The few who are house hunting are taking their time. Marion and Jim Lasswell say they spend most weekends looking at homes for sale near Raleigh, N.C. His engineering job at iRobot is secure, the couple's credit is good, and they have saved enough for a 20 percent down payment, Marion Lasswell says. "We're still watching prices drop," Lasswell, a 38-year-old registered nurse, says. She adds that they won't buy "until there's an awesome deal." Home prices tumbled 33 percent from their July 2006 peak to the low in April 2009, according to the S&P/Case-Shiller 20-city index. They may drop an additional 20 percent by 2012 if the economy slips back into a recession, according to Moody's Chen.

Federal Reserve policymakers on Aug. 10 made their first attempt to shore up the recovery by pledging to keep their holdings of securities and prevent money from draining out of the banking system. The Fed has held the target for its benchmark lending rate near zero since December 2008 and purchased more than $1 trillion worth of debt to keep rates low and bolster housing. The average rate for a 30-year fixed mortgage dropped to 4.44 percent in the second week of August, the lowest recorded by McLean (Va.)-based Freddie Mac (FRE), the second-largest mortgage buyer.

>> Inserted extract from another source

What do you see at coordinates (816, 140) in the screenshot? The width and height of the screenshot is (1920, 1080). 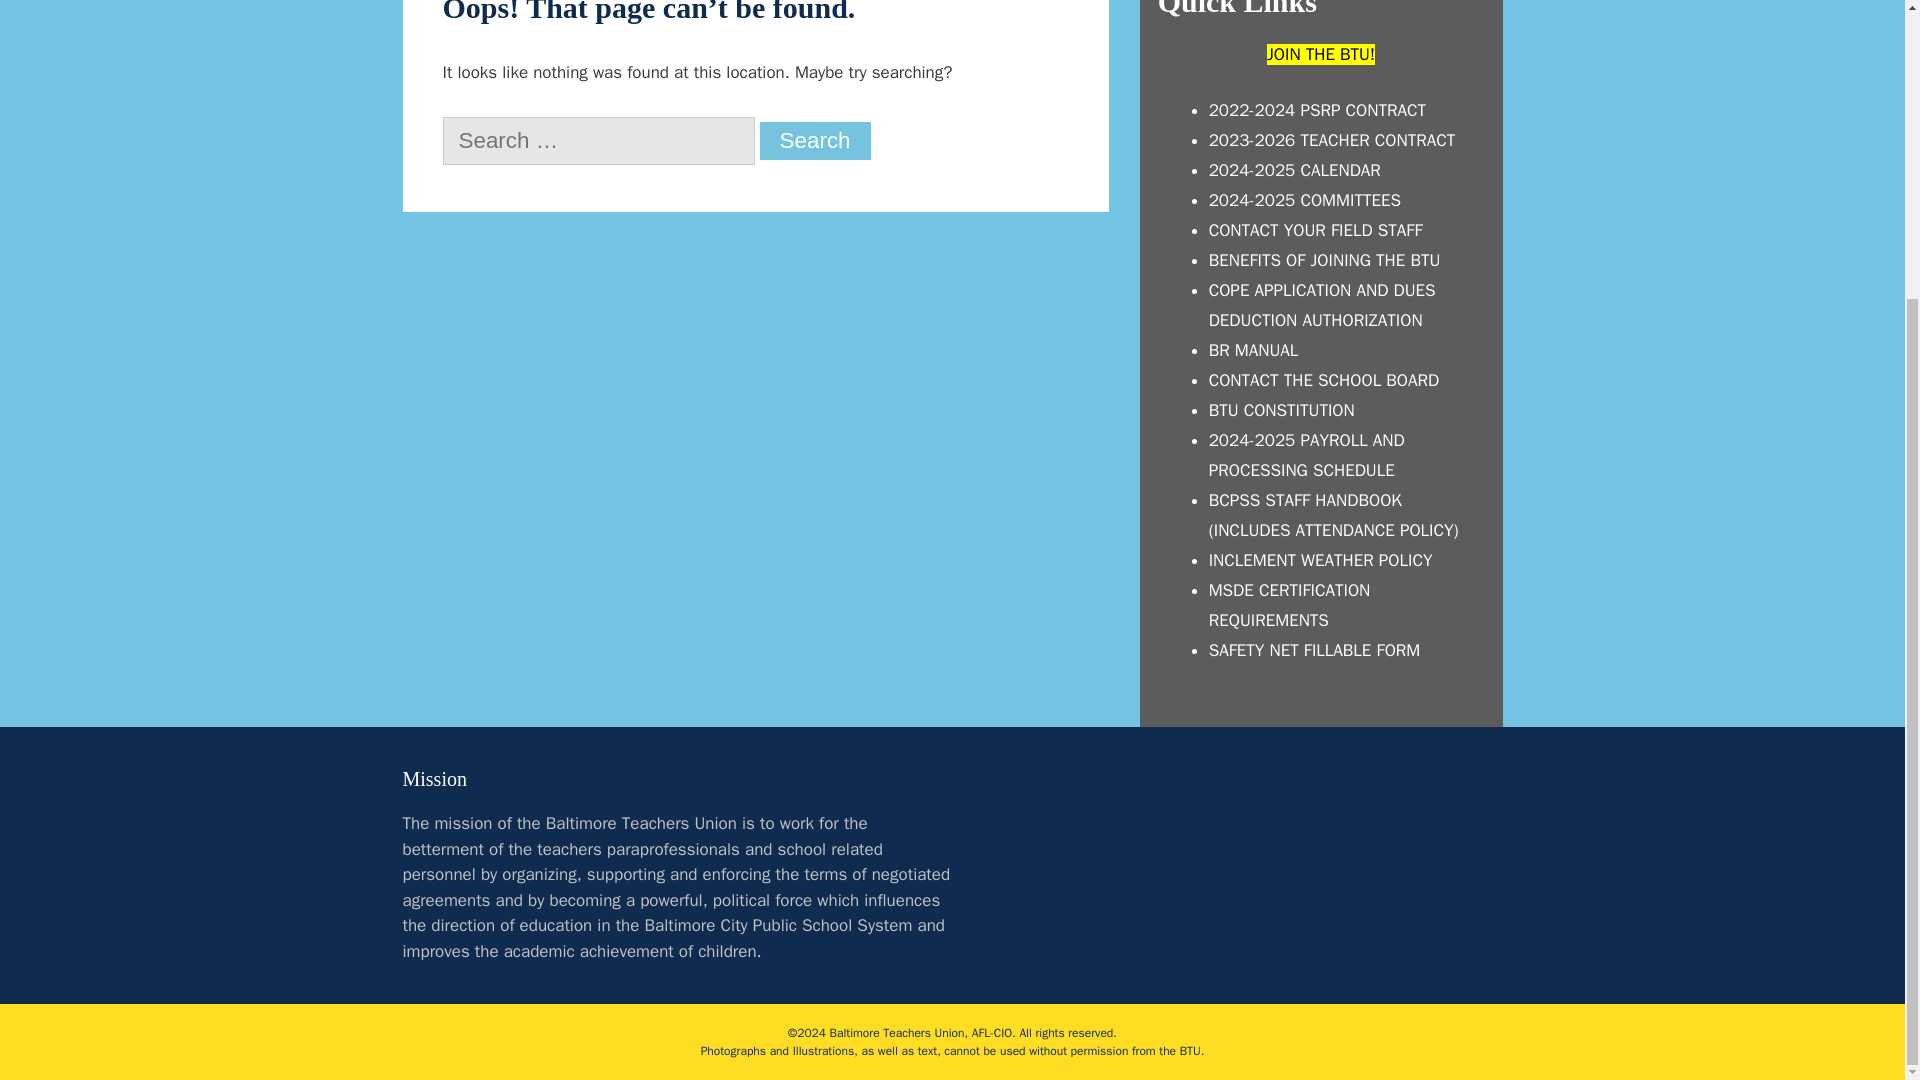 I see `Search` at bounding box center [816, 140].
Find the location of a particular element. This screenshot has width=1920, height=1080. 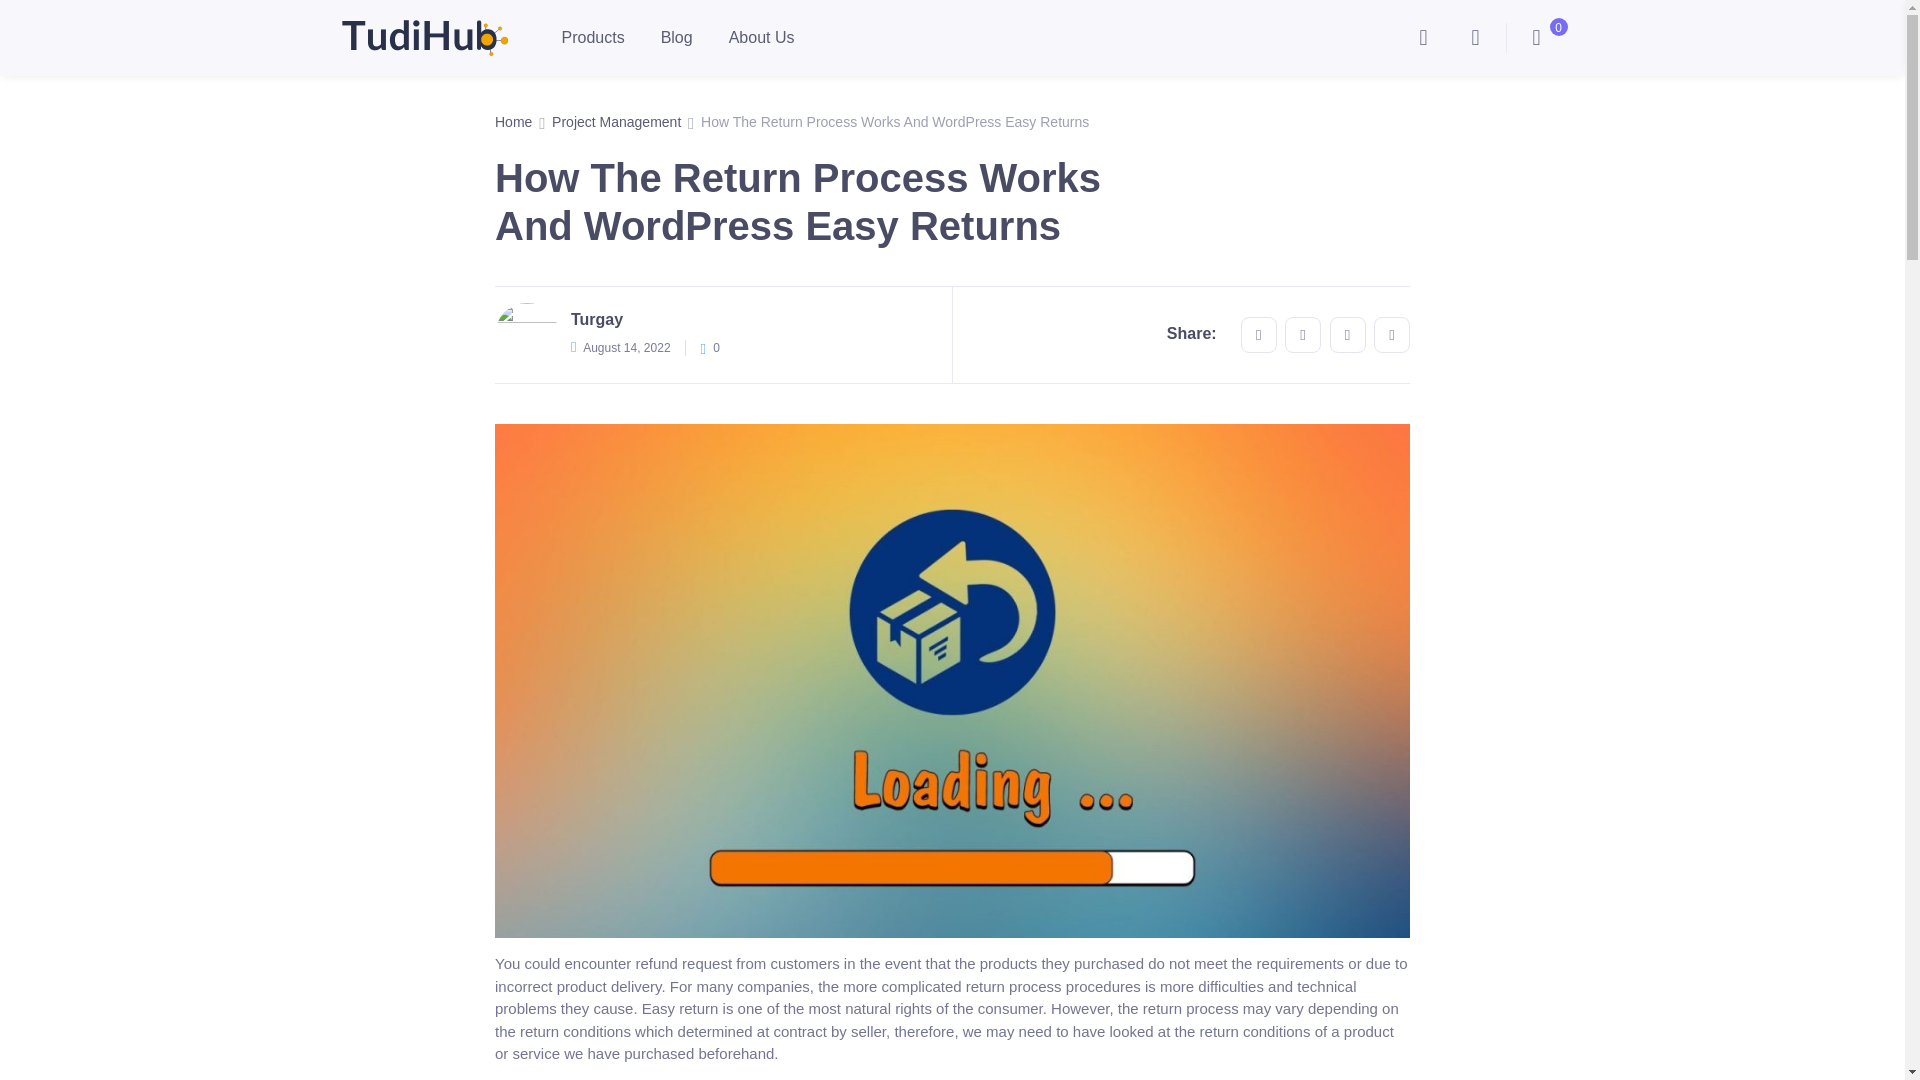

You'd think home buyers would be snapping up those cheap mortgages. Instead, a July survey by the Conference Board found 1.9 percent of the respondents planned to buy a home in the next six months, near December's 27-year low of 1.7 percent. "There is an epidemic of thrift," says Nariman Behravesh, chief economist at IHS in Lexington, Mass. "Households and businesses are super-cautious right now."

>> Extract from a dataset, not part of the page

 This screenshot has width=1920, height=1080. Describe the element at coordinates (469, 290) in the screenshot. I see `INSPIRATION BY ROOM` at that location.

Meanwhile the Lasswells keep looking. "I don't see things getting better," Marion Lasswell says. "I expect prices to be flat for a long time."

The bottom line: The housing market usually leads the U.S. out of recession. Now housing's woes may force the economy back into a downturn.

Willis is a reporter for Bloomberg News in Washington.
Gittelsohn is a reporter for Bloomberg News in Los Angeles.